Start of Block
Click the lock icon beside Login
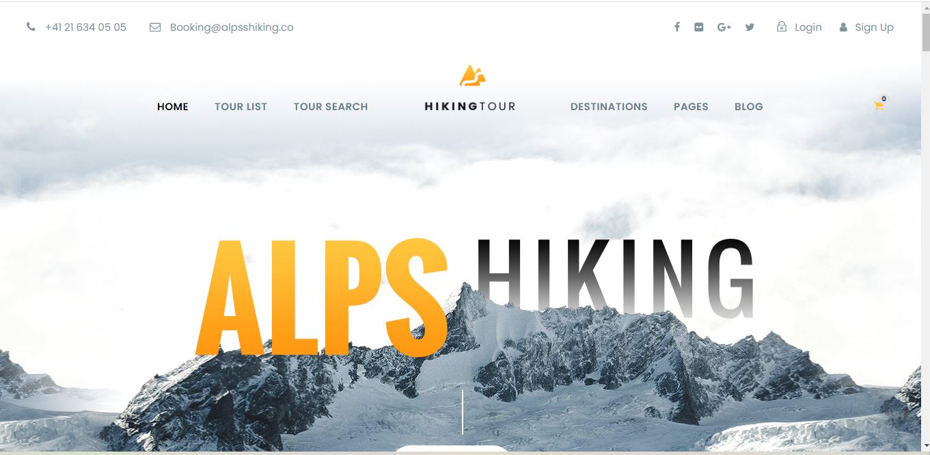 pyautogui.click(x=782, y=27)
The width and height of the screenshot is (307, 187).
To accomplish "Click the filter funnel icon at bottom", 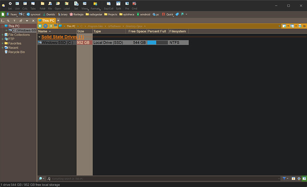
End of Block
Start of Block
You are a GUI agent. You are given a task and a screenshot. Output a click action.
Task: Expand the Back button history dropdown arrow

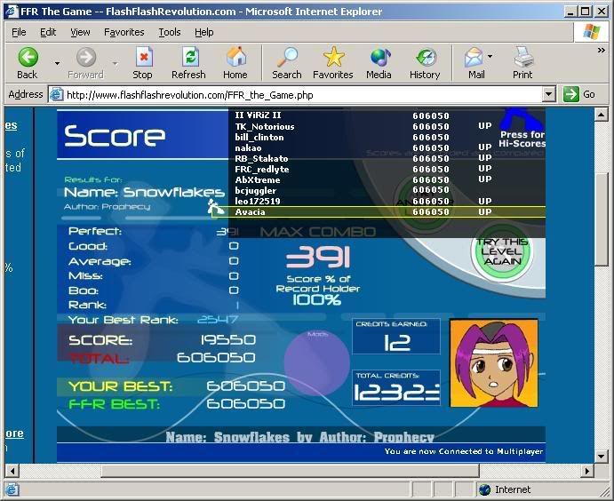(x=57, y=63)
End of Block
• Action item
Your answer is the exact run of lines above from the one with "Click the lock icon beside Login" through the one with "the filter funnel", both ends included, minus any picture.

• Solution to the problem
Click the lock icon beside Login
 pyautogui.click(x=782, y=27)
The width and height of the screenshot is (307, 187).
To accomplish "Click the filter funnel icon at bottom", 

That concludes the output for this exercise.